» **Task prompt**
Only an exact copy belongs in the answer: the line with "Click the filter funnel icon" and every line after it through the end of the records, pictures left out.

::: Extracted entries :::

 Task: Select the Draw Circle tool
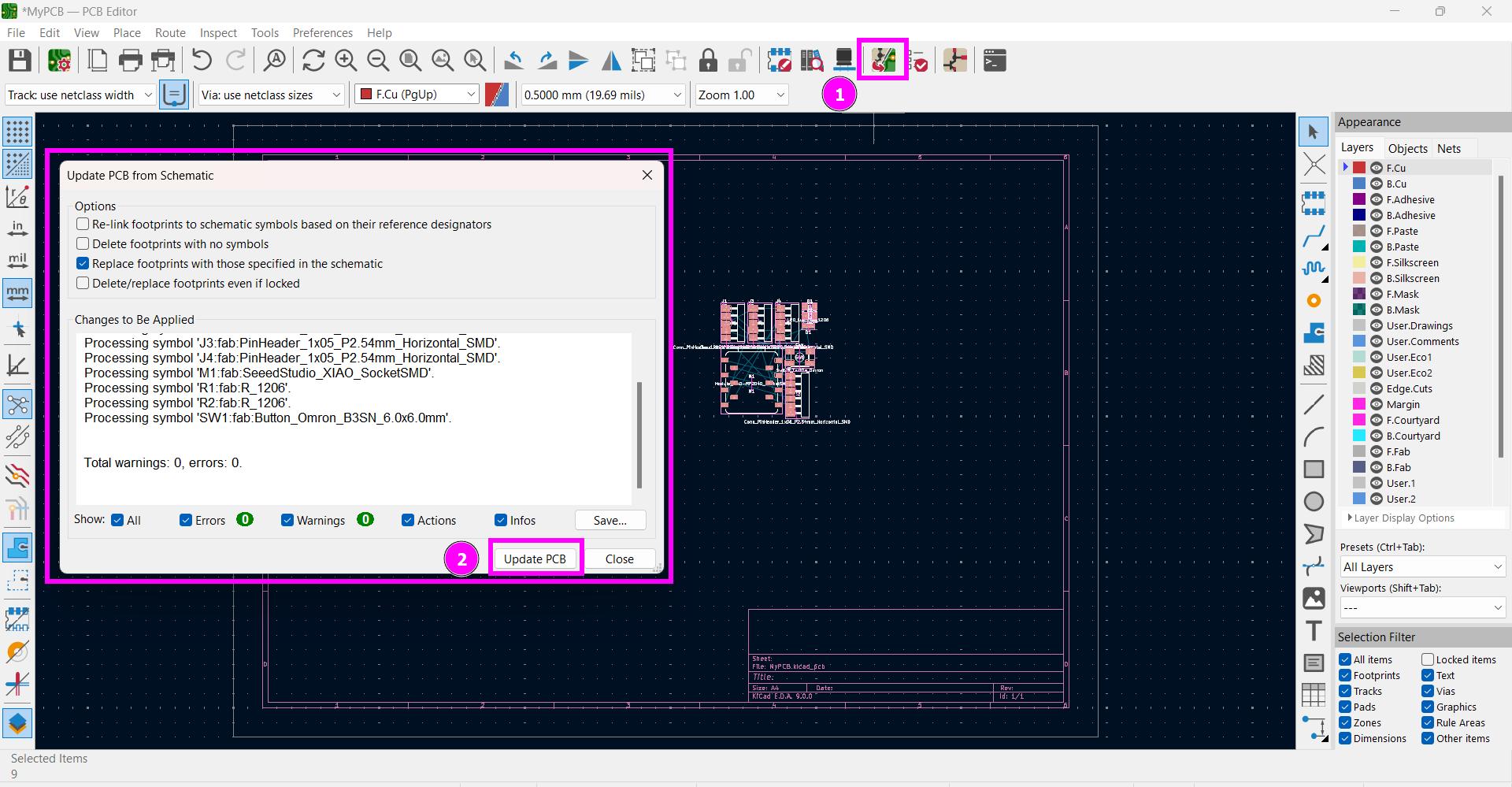[x=1313, y=501]
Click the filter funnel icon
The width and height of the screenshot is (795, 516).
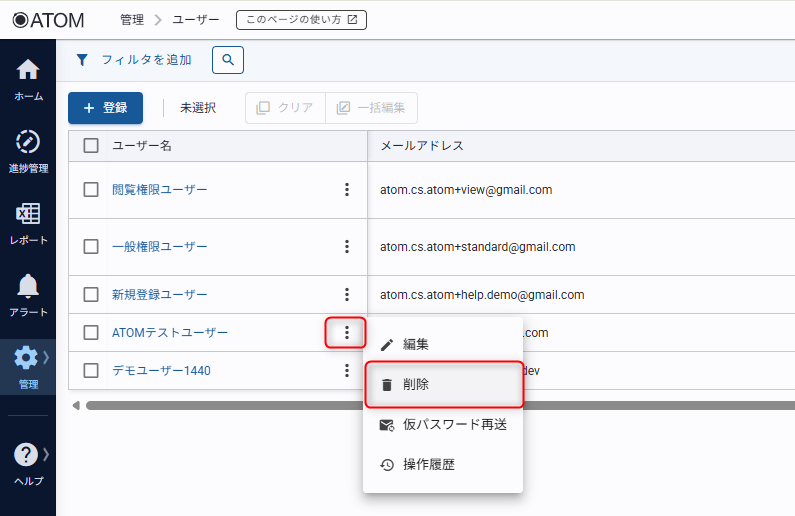(83, 60)
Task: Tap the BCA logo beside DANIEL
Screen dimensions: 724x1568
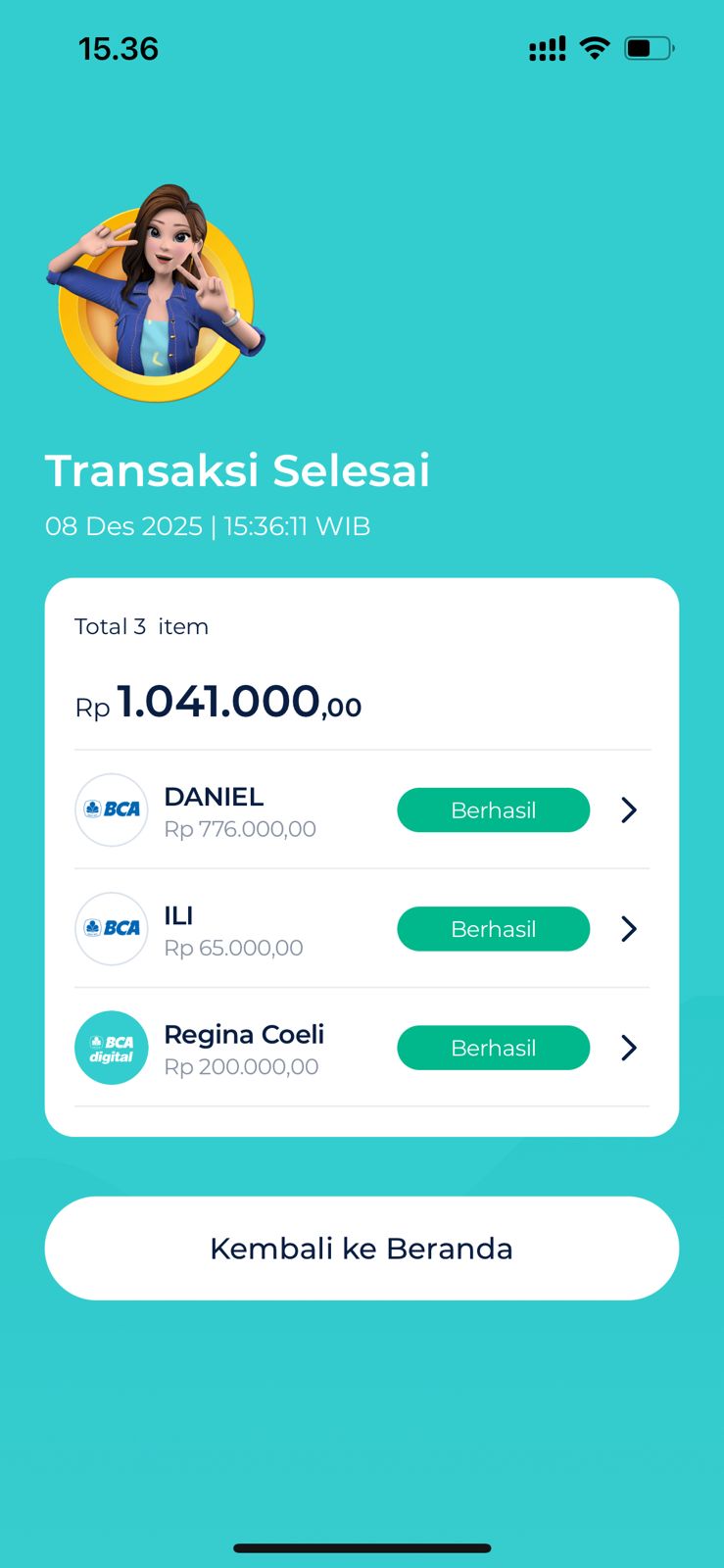Action: (x=112, y=809)
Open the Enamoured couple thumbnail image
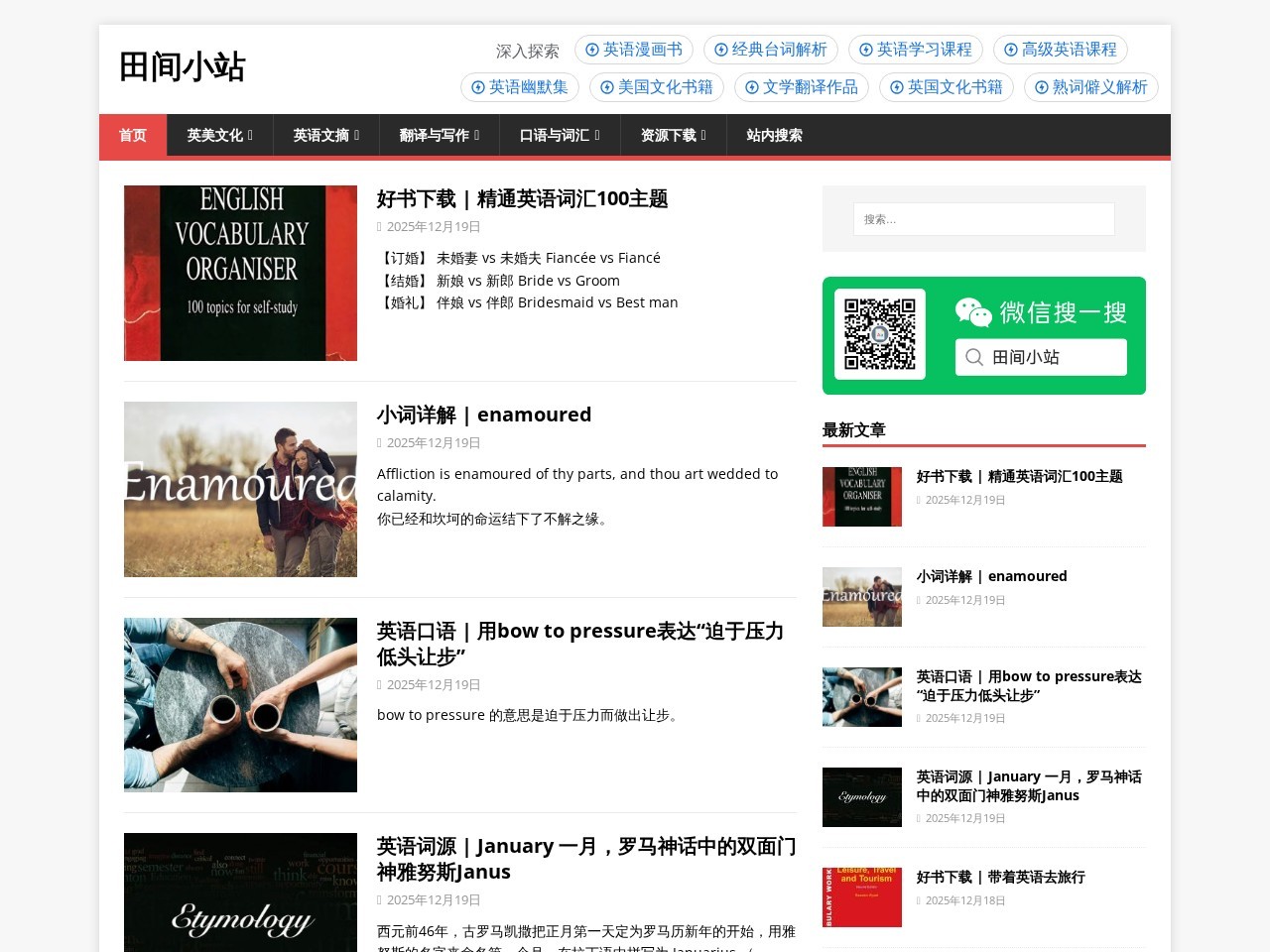Viewport: 1270px width, 952px height. (x=240, y=489)
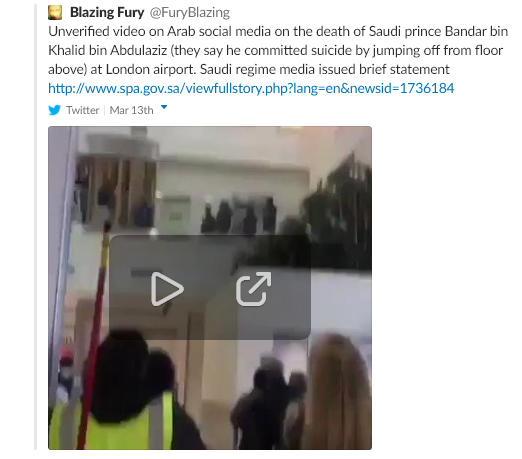Click the blue Twitter bird icon
This screenshot has width=522, height=459.
point(55,110)
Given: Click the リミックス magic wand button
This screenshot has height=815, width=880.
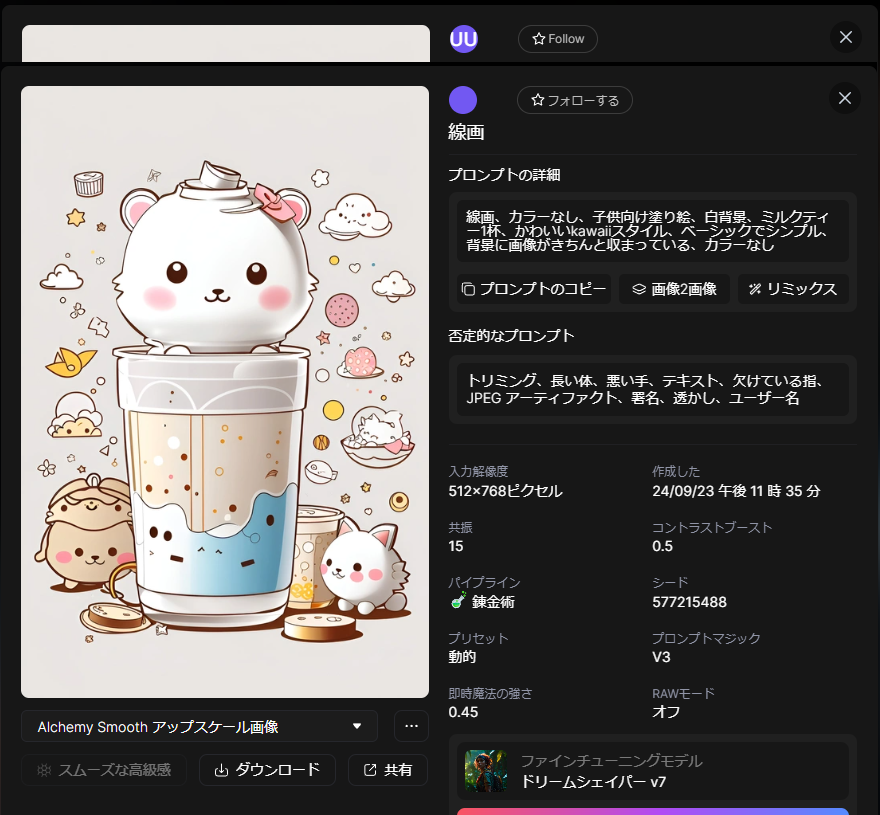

:::

» **Answer for this exercise**
Click the filter funnel icon
The width and height of the screenshot is (795, 516).
(83, 60)
Task: Tap the BCA logo beside DANIEL
Screen dimensions: 724x1568
Action: (x=112, y=809)
Open the Enamoured couple thumbnail image
Viewport: 1270px width, 952px height. (x=240, y=489)
Click the blue Twitter bird icon
This screenshot has width=522, height=459.
point(55,110)
Given: Click the リミックス magic wand button
This screenshot has height=815, width=880.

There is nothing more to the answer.